Bahariya ist besonders für die Schwarze Wüste und die Goldenen Mumien bekannt. Die Umgebung der Oase ist sehr friedlich, es gibt Sanddünen, Berge, Palmplantagen und heiße Quellen. Es gibt auch historische Stätten aus dem Mittleren Reich und zwei Museen nahe dem modernen Zentrum von Bawati zu besichtigen.

Bahariya ist die Kairo am nächsten gelegene Oase und mit 2000 km2 die kleinste der vier Senken in der Westlichen Wüste. In der Periode des Alten Reiches war die Oase das Herz der großen Karawanen-Straßen durch die Wüste. Zu jener Zeit war die Straße von Kairo ein Pfad für Eselskarawanen durch die Oasen. Von Bahariya verzweigte sich der Weg in die Richtungen Siwa, Minya und Fayoum. Die Oase war darüber hinaus ein wichtiger Produzent von Wein, der ins ganze Reich transportiert wurde.

In alter Zeit war Bahariya bekannt als die Nördliche Oase. Ramses II erwähnte sie auf den Wänden des Amun-Tempels in Luxor als einen Ort, der für den Bergbau von Bedeutung war. Aber Millionen von Jahren vor den Pharaonen lebten hier Dinosaurier in Wäldern und Mangroven-Sümpfen. Ihre Knochen wurden rund um den Jebel Dist entdeckt. Heute wird die Oase von Beduinen und den Nachkommen der Siedler aus dem Niltal bewohnt.

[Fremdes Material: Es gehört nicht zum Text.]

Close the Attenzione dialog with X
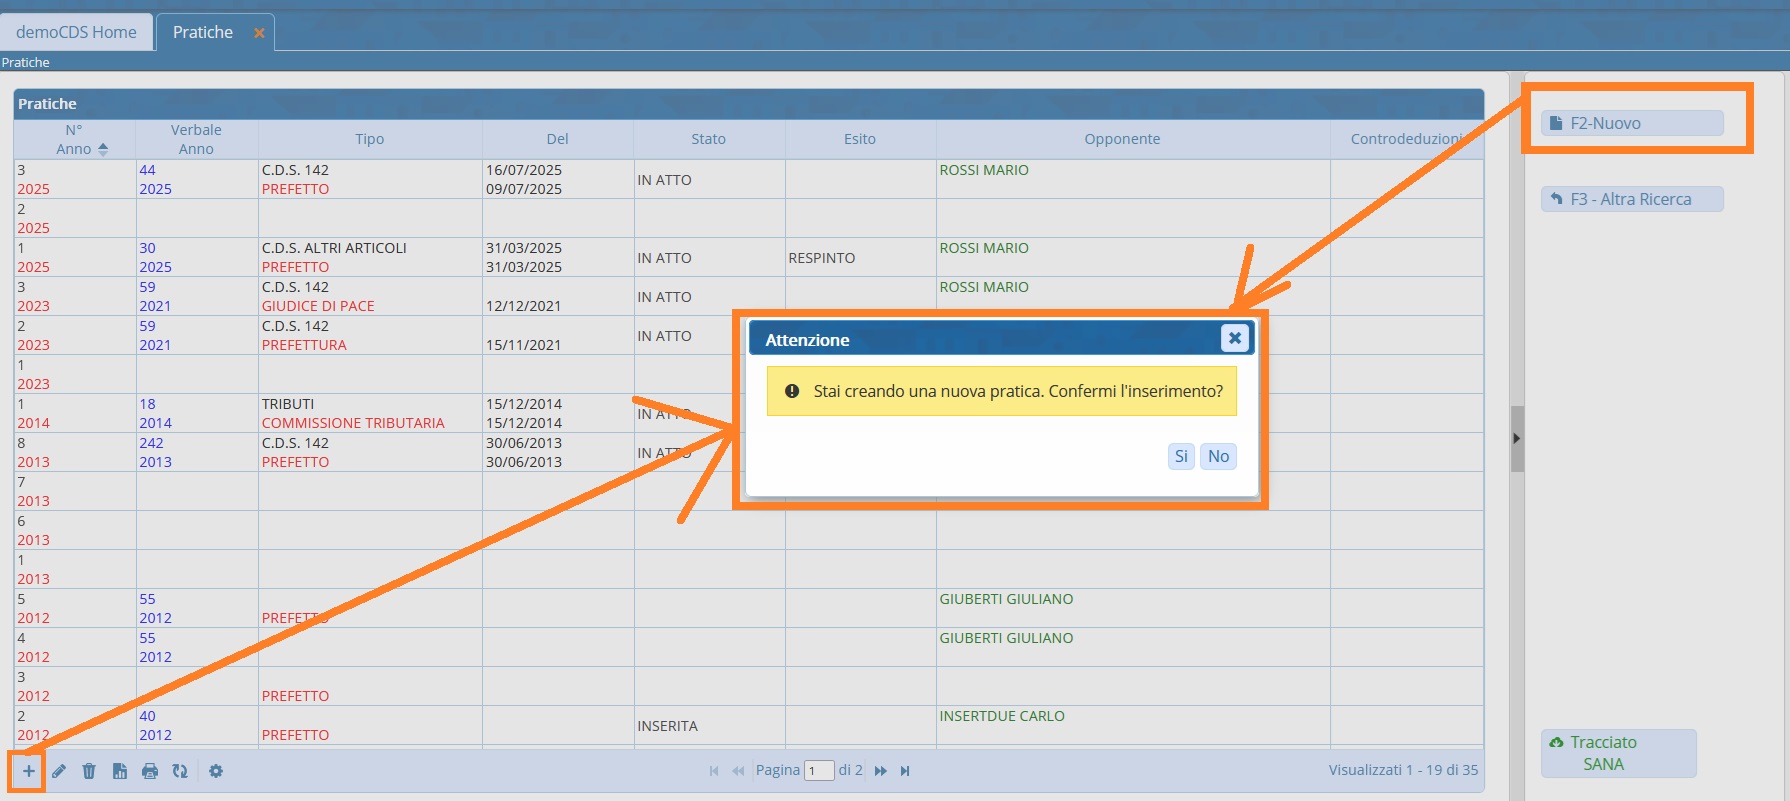 coord(1235,338)
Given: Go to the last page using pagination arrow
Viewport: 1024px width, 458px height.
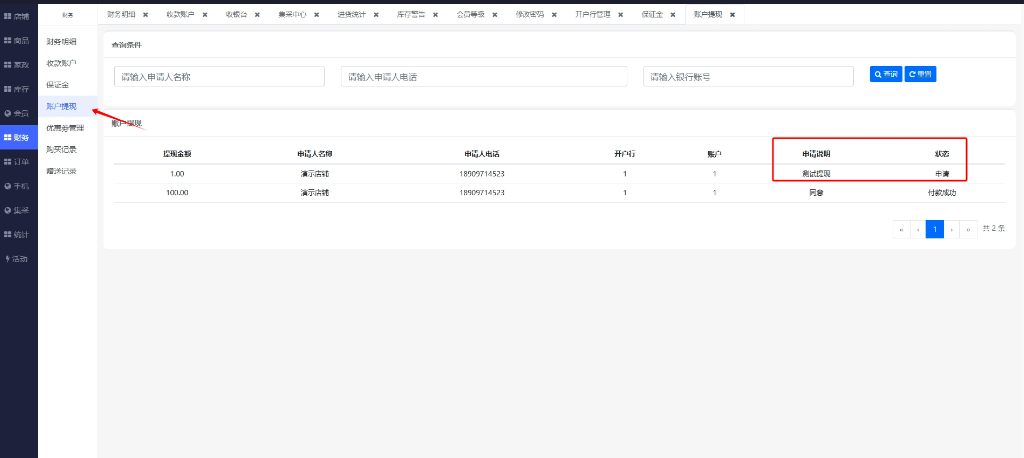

Der Italiener Belzoni war der erste dokumentierte Entdecker, der die Oase 1819 erreichte - obwohl er eigentlich glaubte Siwa erreicht zu haben. Natürlich sind die alten Karawanen-Routen jetzt asphaltiert, sodass es nun viel einfacher ist, nach Bahariya zu reisen. Die Fahrt von Kairo nach Bahariya dauert nur vier Stunden, und ganz sicher wird sich niemand verirren.